Ultrafine Diesel Exhaust Particles Induce Apoptosis of Oligodendrocytes by Increasing Intracellular Reactive Oxygen Species through NADPH Oxidase Activation

Abstract

Diesel exhaust particles (DEPs) are a main contributor to air pollution. Ultrafine DEPs can cause neurodegenerative diseases by increasing intracellular reactive oxygen species (ROS). Compared with other cells in the brain, oligodendrocytes responsible for myelination are more susceptible to oxidative stress.
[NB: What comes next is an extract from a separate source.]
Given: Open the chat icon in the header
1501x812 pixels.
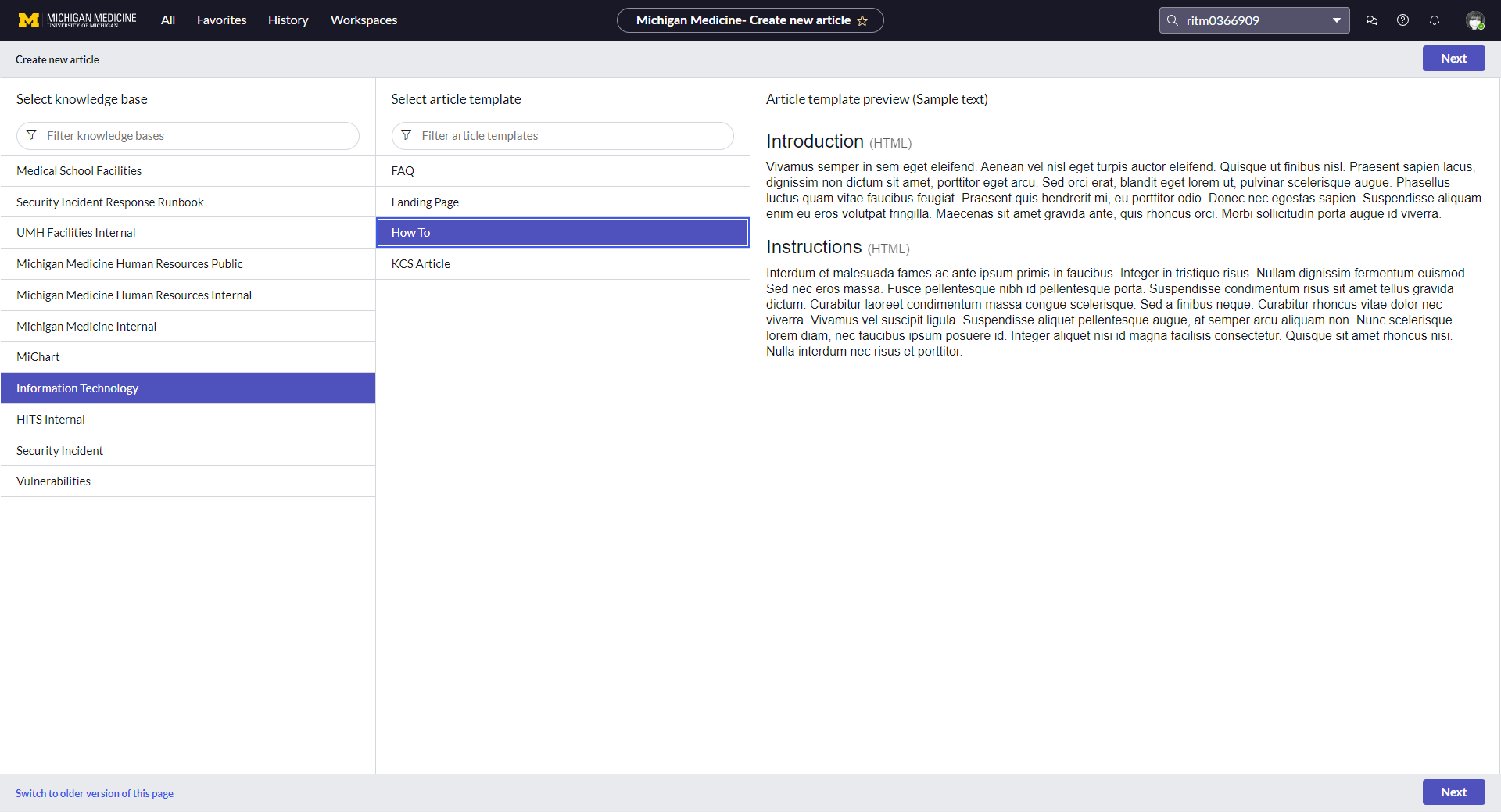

However, the mechanisms underlying ROS generation in oligodendrocytes and the susceptibility of oligodendrocytes to ROS by ultrafine DEPs remain unclear. Herein, we examined the effects of excessive ROS generated by NOX2, an isoform of the NADPH oxidase family, after exposure to ultrafine DEPs (200 μg/mL) on the survival of two types of oligodendrocytes—oligodendrocyte precursor cells (OPCs) and mature oligodendrocytes (mOLs)––isolated from the brain of neonatal rats. In addition, mice were exposed to ultrafine DEP suspension (20 μL, 0.4 mg/mL) via the nasal route for 1 week, after which the expression of NOX2 and cleaved caspase-3 was examined in the white matter of the cerebellum. Exposure to DEPs significantly increased NOX2 expression and ROS generation in OPCs and mOLs. OPCs and mOLs clearly exhibited viability reduction, and a significant change in p53, Bax, Bcl-2, and cleaved caspase-3 expression, after DEP exposure. In contrast, treatment with berberine (BBR), an NOX2 inhibitor, significantly mitigated these effects. In mice exposed to DEP, the presence of NOX2-positive and cleaved caspase-3-positive oligodendrocytes was demonstrated in the cerebellar white matter; NOX2 and cleaved caspase-3 expression in the cerebellum lysates was significantly increased. BBR treatment returned expression of these proteins to control levels. These results demonstrate that the susceptibility of OPCs and mOLs to ultrafine DEPs is, at least in part, caused by excessive ROS produced by NOX2 and the sequential changes in the expression of p53, Bax, Bcl-2, and cleaved caspase-3. Overall, NOX2 inhibitor enhances the survival of two types of oligodendrocytes.